There are also likely administrative costs associated with managing the member rewards accounts that some enrollees would have under the proposed waiver. The Georgia Department of Audits and Accounts published a fiscal note in 2016 that estimated a health savings account pilot program for a partial Medicaid expansion population would cost the state $4.6 to $5.9 million in the first year and up to $7.5 to $9.8 million in the third year. The expense of this proposed waiver is likely to be higher than stated because these additional costs are not included.
The 1115 Waiver Falls Short in Helping Rural Georgians and Georgia Care Providers
We are also concerned that the proposed waiver seeks to waive some parts of the benefit package for newly eligible enrollees. The traditional Medicaid benefits are designed to improve health outcomes among vulnerable residents in low-income and rural areas. The state’s application seeks a waiver for both non-emergency medical transportation and certain vision and dental services for 19- and 20-year-old enrollees. Reducing vision and dental services would reduce access to care for transitional age youth.
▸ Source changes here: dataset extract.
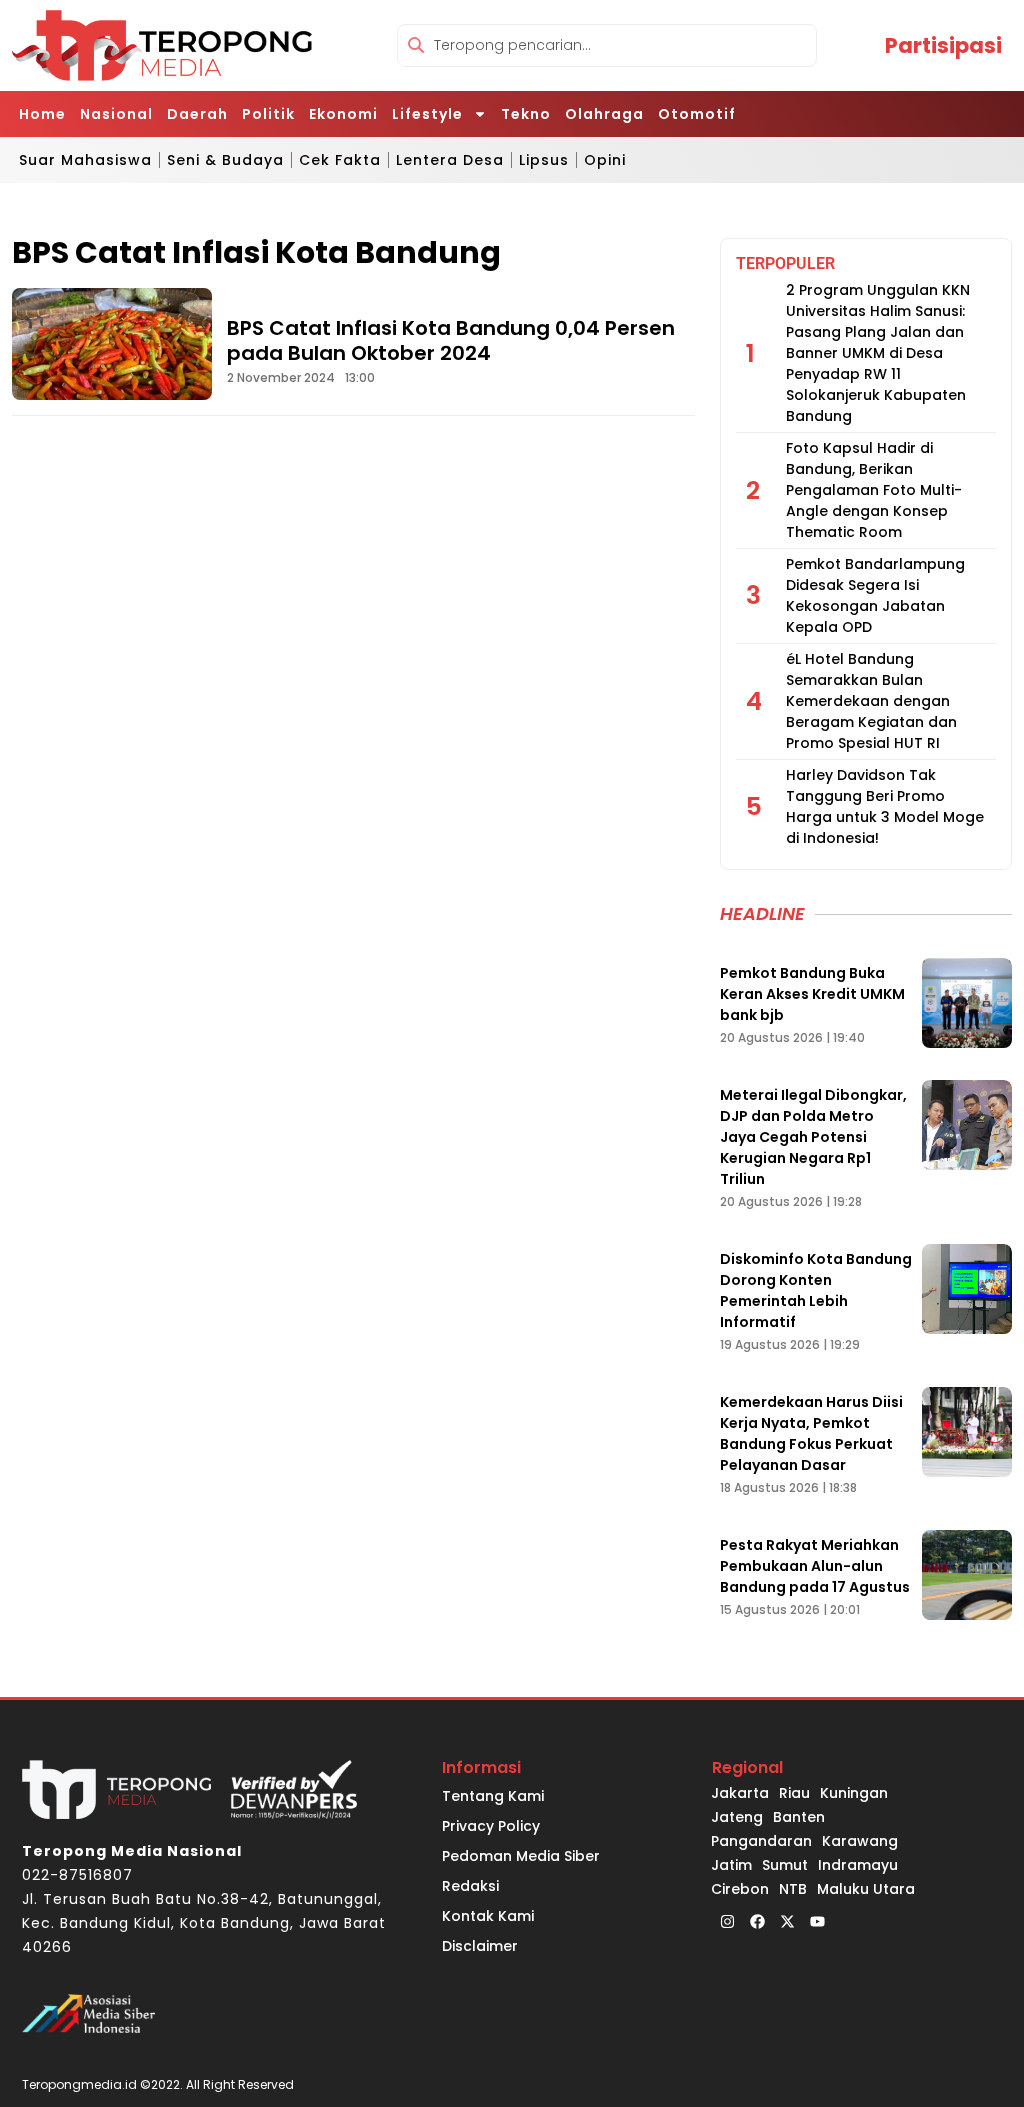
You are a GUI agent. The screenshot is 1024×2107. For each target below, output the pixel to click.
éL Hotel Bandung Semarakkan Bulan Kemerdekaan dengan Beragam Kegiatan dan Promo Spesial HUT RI (871, 701)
Cutting out transportation is not likely to significantly reduce state costs but would deeply impact rural Georgians who may live farther away from health facilities. Non-emergency medical transportation is less than two percent of traditional Medicaid spending in Georgia according to GBPI’s budget calculations. This investment in increasing access to preventative care could help avoid emergency room visits that are much more costly than routine transportation.
Two other aspects of the 1115 waiver would reduce payments to Georgia health care providers by waiving two key policies—retroactive coverage and hospital presumptive eligibility. The three months of required retroactive coverage in Medicaid helps hospitals get paid for more of the services they already provided and gives them an opportunity to get eligible people enrolled. Presumptive eligibility gives those hospitals an expedited way of enrolling eligible patients.
The 1115 Waiver Will Not Substantially Increase Health Care Access and Is Comparatively Expensive
Overall, this waiver plan covers only a fraction of eligible Georgians and is likely to cost the state more than outlined in this application when accounting for potentially higher enrollment and administrative costs. It does not do enough to increase access to health care, increase employment and wages, help rural Georgians, or significantly increase payments to health care providers.
 Gayle Hamilton et al., “National Evaluation of Welfare-to-Work Strategies: How Effective Are Different Welfare-to-Work Approaches? Five-Year Adult and Child Impacts for Eleven Programs.” MDRC, December 2001.
 Benjamin Sommers et. al. ”Medicaid Work Requirements – Results from the First Year in Arkansas.” New England Journal of Medicine, September 2019.
 Machledt D. and Perkins J., “Medicaid Premiums and Cost Sharing.” National Health Law Program, March 2014.
 Dague L. “The effect of Medicaid premiums on enrollment: A regression discontinuity approach”. Journal of Health Economics, September 2014.